A turning point in the relationship was Turkish reaction to the attack on Istanbul synagogues in November 2003, which killed six Jews and injured dozens of others. Erdogan was emphatic in emphasizing that the attacks, believed to be carried out by an Al-Qaida affiliate, were as much an attack on Turkey as they were on Jews. The prime minister reinforced that message with a visit to Israel last year.

“Turks and Jews have been friendly to each other throughout history,” Logoglu said, noting as an example the safe haven that Jews fleeing the Spanish Inquisition found in Ottoman Turkey.

That may be, U.S. Jewish leaders say, but Logoglu’s persuasion was critical in getting Erdogan to go the extra mile.

That was not always easy: The conservatives running Turkey did not always trust Logoglu, a modernist who said he will devote his post-diplomatic career to fighting for women’s rights in his homeland.

“It was not easy for Logoglu,” said a representative of an American Jewish organization who deals with Turkey. “Often I would get notice from the Turkish government for some visitor coming in before he did. But he kept his equanimity and his common decency.”

That was especially critical in smoothing relations with the United States after the Turkish Parliament, in an 11th-hour vote on March 1, 2003, banned U.S. forces on its territory from launching attacks on Iraq.

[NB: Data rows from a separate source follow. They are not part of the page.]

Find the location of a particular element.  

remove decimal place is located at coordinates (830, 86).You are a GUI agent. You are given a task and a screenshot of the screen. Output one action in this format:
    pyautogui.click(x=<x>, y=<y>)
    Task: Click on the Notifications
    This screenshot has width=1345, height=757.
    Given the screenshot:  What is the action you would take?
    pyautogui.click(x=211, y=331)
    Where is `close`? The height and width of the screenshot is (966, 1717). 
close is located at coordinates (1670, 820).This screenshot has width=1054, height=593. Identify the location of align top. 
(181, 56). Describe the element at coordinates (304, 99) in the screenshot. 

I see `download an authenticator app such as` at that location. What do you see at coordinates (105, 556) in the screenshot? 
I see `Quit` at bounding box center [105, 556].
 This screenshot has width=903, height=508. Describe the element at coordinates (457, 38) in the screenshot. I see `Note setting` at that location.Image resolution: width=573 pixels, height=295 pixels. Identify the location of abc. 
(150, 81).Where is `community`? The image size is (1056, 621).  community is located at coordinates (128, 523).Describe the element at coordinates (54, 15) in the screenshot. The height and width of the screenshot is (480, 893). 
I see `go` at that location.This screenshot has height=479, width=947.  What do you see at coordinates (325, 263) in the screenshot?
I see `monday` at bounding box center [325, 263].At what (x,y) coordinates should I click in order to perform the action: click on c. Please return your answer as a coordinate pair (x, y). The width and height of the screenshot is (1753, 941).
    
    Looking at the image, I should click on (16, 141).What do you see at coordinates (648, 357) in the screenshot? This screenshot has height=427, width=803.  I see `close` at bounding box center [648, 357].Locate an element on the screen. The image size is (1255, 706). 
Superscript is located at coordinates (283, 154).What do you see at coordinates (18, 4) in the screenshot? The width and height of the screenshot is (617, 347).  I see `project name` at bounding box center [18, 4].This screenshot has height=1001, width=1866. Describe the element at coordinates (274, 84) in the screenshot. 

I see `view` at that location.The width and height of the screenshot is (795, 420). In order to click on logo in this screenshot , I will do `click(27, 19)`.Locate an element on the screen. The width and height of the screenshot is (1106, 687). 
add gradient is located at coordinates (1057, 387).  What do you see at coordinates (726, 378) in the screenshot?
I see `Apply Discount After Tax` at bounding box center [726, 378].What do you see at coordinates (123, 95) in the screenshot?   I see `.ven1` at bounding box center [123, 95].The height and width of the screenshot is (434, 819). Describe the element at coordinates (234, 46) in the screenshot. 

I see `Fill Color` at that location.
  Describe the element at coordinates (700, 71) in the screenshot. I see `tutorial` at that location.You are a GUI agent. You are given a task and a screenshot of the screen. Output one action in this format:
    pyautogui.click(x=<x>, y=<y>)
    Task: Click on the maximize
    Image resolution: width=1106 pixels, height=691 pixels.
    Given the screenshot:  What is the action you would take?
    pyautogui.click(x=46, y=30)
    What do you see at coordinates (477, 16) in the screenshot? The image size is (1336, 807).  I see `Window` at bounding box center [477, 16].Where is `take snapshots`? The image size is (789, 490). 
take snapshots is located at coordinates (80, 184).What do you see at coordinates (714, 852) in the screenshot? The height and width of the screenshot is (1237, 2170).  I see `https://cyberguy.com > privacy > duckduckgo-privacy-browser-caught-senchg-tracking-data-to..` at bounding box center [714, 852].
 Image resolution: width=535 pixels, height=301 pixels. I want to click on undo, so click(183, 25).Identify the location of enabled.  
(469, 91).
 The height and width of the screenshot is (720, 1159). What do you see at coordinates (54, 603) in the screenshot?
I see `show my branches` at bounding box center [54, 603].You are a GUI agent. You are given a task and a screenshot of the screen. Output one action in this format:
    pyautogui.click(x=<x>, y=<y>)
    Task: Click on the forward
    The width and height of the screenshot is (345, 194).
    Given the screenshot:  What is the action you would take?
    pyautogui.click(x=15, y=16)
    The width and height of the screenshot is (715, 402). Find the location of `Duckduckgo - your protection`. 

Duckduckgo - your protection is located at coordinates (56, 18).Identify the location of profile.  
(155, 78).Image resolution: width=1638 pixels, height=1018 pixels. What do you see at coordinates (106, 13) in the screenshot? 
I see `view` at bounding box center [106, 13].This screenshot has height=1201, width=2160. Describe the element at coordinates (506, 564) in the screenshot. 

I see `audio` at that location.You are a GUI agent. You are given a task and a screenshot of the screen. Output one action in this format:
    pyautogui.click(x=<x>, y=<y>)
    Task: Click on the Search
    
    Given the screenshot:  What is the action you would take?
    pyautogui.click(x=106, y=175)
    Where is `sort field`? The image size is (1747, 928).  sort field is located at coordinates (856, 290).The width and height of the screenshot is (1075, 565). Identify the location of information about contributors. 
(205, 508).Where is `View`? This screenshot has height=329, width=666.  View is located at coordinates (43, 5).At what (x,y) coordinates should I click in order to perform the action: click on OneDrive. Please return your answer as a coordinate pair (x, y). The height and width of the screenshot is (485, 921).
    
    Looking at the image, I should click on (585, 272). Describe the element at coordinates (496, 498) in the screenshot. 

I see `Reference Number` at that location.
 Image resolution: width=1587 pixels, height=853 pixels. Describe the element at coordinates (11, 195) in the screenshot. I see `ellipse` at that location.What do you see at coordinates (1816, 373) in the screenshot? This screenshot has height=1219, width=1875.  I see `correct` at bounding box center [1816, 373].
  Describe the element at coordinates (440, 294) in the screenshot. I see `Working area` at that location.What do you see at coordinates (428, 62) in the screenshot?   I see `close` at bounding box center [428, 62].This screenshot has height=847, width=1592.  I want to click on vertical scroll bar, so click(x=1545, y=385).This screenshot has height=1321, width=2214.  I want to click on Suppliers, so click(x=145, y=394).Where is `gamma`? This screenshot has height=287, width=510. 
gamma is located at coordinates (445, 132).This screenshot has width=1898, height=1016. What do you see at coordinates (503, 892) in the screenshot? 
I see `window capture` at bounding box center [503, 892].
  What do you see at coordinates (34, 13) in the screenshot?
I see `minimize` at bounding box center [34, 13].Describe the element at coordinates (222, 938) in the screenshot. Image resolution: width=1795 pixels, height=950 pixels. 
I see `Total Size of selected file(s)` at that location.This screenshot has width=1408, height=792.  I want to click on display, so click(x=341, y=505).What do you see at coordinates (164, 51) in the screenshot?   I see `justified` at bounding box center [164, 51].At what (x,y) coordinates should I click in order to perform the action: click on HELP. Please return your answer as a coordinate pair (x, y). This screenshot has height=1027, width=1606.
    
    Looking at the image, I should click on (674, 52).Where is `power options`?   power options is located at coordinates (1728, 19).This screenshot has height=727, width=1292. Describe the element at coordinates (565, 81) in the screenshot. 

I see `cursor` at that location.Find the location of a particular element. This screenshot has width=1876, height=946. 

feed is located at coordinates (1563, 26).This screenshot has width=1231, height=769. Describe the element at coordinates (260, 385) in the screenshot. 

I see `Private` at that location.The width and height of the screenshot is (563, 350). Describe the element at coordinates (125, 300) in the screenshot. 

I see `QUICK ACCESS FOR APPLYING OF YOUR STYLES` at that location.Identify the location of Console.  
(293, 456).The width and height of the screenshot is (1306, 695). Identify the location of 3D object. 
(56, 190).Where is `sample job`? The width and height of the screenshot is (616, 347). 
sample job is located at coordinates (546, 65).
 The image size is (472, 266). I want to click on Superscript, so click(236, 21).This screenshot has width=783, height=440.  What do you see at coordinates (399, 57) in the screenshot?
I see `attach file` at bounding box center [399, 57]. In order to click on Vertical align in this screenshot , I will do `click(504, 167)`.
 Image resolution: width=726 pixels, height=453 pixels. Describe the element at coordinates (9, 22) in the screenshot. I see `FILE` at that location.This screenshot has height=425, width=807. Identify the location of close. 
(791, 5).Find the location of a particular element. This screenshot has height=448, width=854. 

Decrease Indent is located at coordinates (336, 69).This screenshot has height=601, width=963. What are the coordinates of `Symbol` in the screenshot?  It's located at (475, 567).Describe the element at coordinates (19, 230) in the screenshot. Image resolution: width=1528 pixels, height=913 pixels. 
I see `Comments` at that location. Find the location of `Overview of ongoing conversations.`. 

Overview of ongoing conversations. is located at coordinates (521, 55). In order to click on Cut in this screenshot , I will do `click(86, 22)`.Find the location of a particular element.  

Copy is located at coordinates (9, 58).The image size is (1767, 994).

“He was able to help Washington understand Turkey, what Turkey’s concerns were about Iraq, which are so alien to us,” Cagaptay said, referring to Turkish apprehensions about the ascendancy of Iraqi Kurds and how that could inspire Turkey’s own restive Kurdish minority. “I think he was able to get through to Ankara the real environment and attitudes to Iraq policy in the run-up to the Iraq war.”